“We need you upstairs. You can heal, can’t you?”

“Of course. Is it serious?”

“No. A prisoner has been injured. It happens.”

“Nothing life threatening, then?”

The corner of his lips tilted into a subtle, charming smile. “Not at all.”

Good. The fewer miracles she had to perform, the better. “I’ll get my coat.”

She shut the door behind her and didn’t lock it. Locking implied you had something to hide. At least, that was what Patros liked to tell her when she locked her bedroom door.

The guard led her down the hall. She couldn’t help but run her gaze along the back of him as he walked in front of her. She was pleased to find that it looked as good as the front of him.

“Have you worked here long?” she asked.

“A few years.”

“How do you like it?”

“It’s not bad, once you get used to the cold and dark of the building.”
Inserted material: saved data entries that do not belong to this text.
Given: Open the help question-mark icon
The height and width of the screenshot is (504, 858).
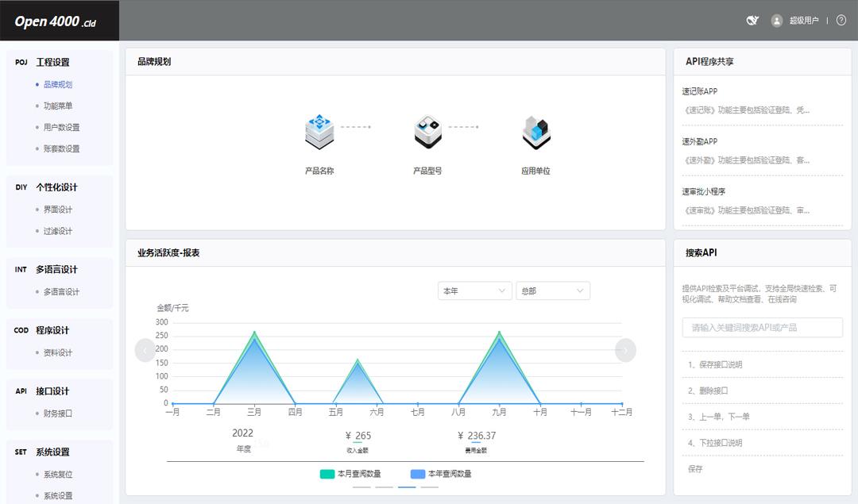Looking at the screenshot, I should click(841, 20).
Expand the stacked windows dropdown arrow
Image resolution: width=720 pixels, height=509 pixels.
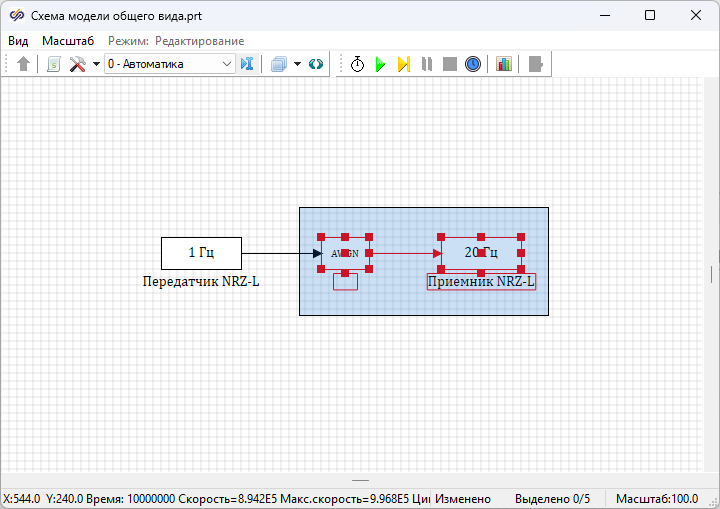click(298, 64)
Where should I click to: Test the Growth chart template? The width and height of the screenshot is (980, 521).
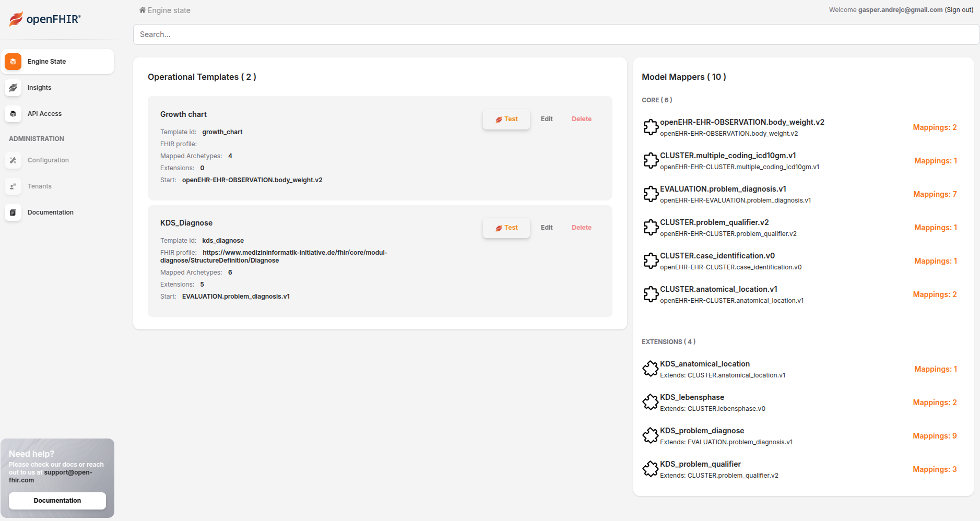506,119
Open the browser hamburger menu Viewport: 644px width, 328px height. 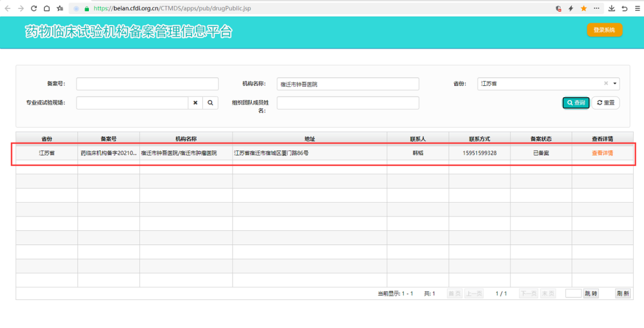[636, 8]
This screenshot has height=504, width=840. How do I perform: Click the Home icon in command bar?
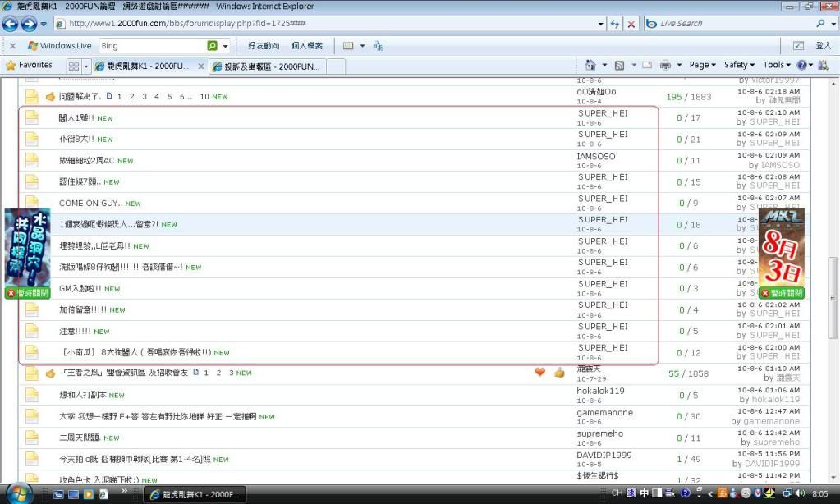point(590,65)
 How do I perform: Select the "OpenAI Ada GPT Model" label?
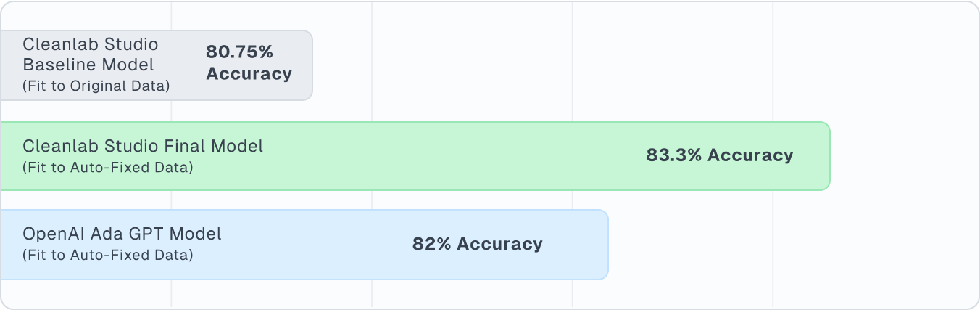click(x=122, y=234)
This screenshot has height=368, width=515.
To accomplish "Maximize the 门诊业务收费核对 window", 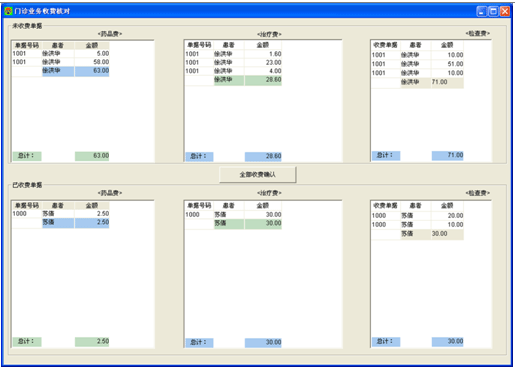I will 493,11.
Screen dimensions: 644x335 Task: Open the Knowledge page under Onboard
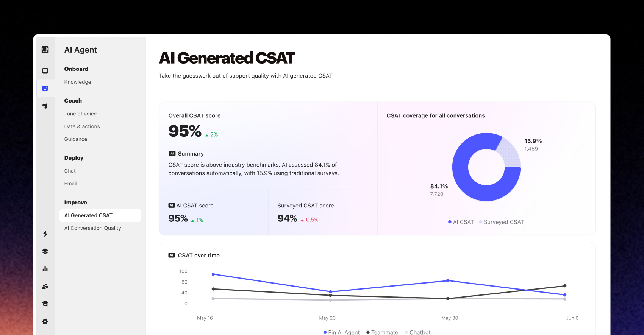(x=78, y=82)
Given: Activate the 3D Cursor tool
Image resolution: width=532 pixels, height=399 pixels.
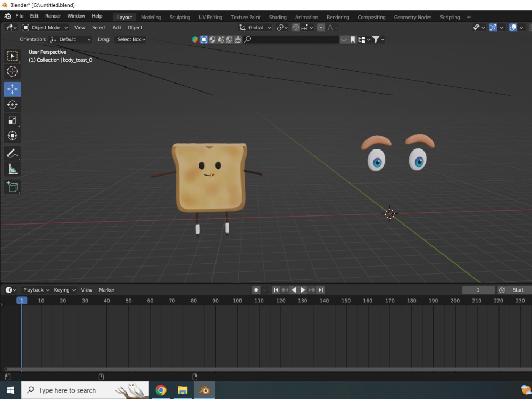Looking at the screenshot, I should click(x=12, y=71).
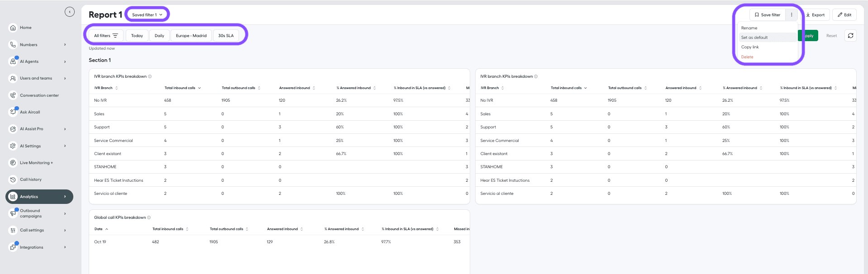Screen dimensions: 868x274
Task: Open Call history from the sidebar
Action: pyautogui.click(x=31, y=180)
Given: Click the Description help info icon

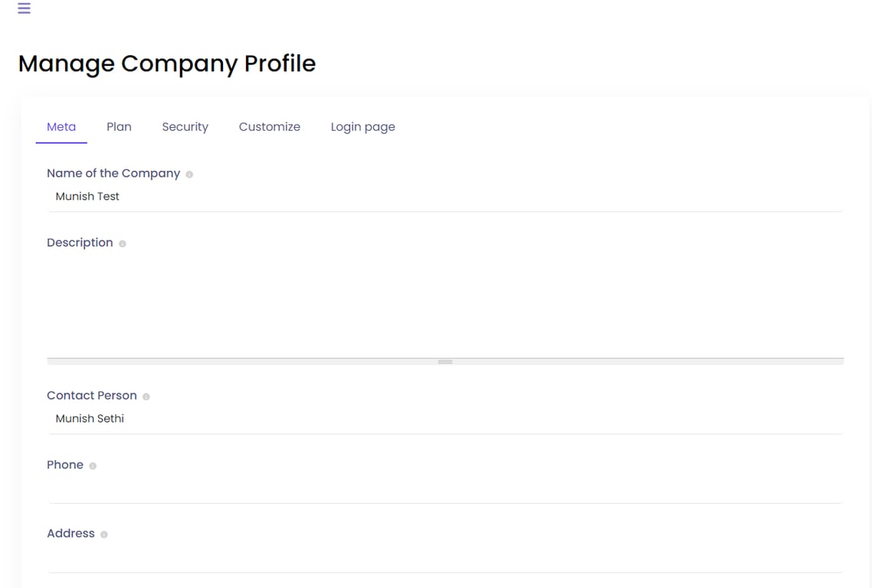Looking at the screenshot, I should [x=123, y=243].
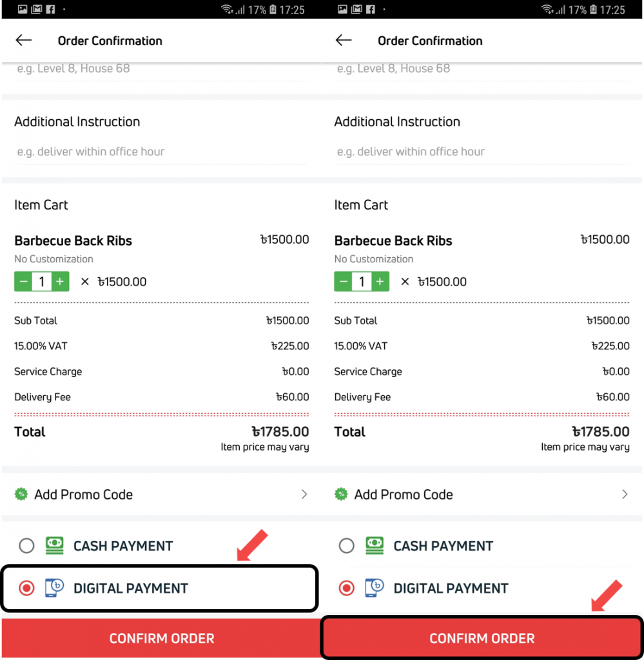644x660 pixels.
Task: Decrease rib quantity on right screen
Action: click(343, 282)
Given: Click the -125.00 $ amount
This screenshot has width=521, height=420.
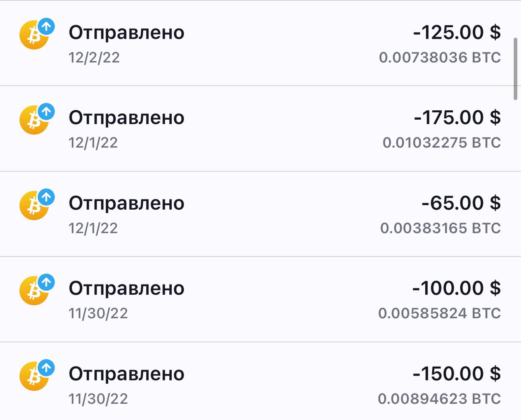Looking at the screenshot, I should [457, 33].
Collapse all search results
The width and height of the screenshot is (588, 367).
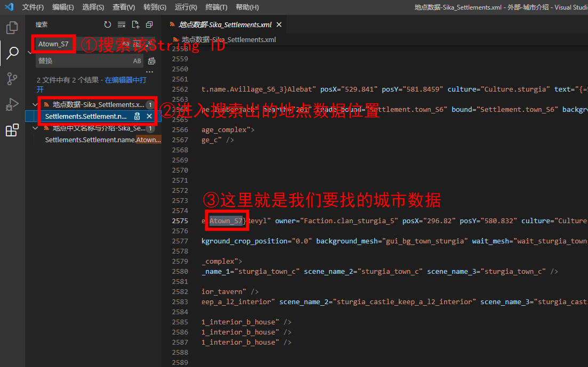tap(149, 25)
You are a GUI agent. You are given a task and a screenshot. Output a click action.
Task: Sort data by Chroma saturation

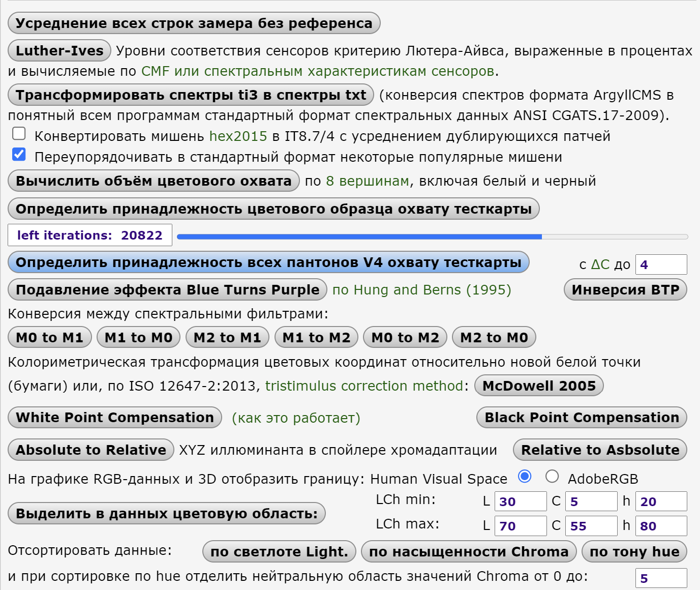468,552
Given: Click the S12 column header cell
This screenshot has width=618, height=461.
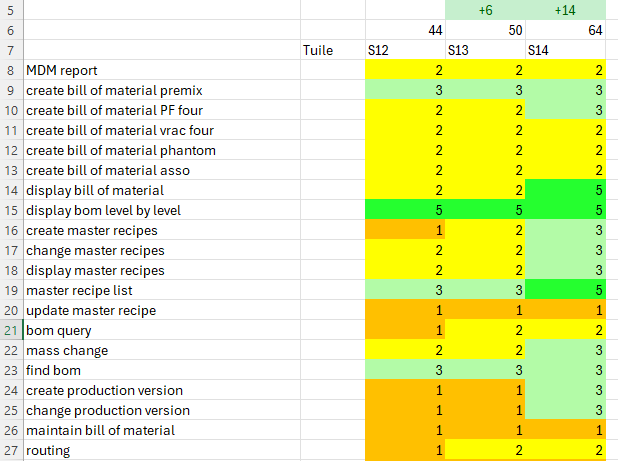Looking at the screenshot, I should point(405,50).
“Not enough windows,” she said.

“Precisely.”

The building was made of dark stone blocks, and there was little contact with the outside, with the exception of a few rooms with windows like her own, and even those had wrought iron across them that were disguised as decoration but were clearly there for practical purposes.

Feeling bold, she smirked a little and said, “I imagine it’s more comfortable if you have a companion to keep you warm.”

The man looked over his shoulder, his blue eyes bright. “Companionship is difficult to come by here.”

“That’s unfortunate. One could get lonely in a place like this.”

His eyes held hers just long enough for the look to feel significant. “One certainly could.”

She didn’t often have the opportunity to flirt. It was a small, guilty pleasure. And why not? She’d be gone in a day or two and she’d never have to follow through on it.

Not that she wouldn’t have wanted to. A small part of her always wanted to. But the empathy made things difficult.

There weren’t many Ardanians who would willingly sleep with someone who would have access to the entirety of their mind, all their most secret thoughts and feelings, every time they so much as kissed.

Not to mention that she preferred to hide her heritage from people she didn’t know well. It was safer that way. And if you were close enough to kiss someone, you were close enough to notice they had pointed ears, and that would inevitably raise questions she didn’t want to answer.

“It’s just through there,” the handsome guard said, gesturing to a door down the hall with a pair of guards hovering near it. Callias appeared beside them with a bucket of water and a handful of rags, looking oddly nervous.

“Maybe I’ll see you again,” Crow said. “Sometime soon?”

“I’m certain you will.” He took her hand in one of his gloved ones and raised it to his lips. Crow blushed, taken by surprise.

“What’s your name?” she asked. She allowed herself to skim the edges of his mind as his lips touched her, hoping to find billowing attraction or kind warmth or lustful heat.

And instead, she found cold darkness. The attraction was there, unmistakably, but there was an ineffable unease—a subtle underlying wrongness pervading his spirit.

“I’m Alexei,” he said.

Crow blinked at him. “You’re—you’re the warden.”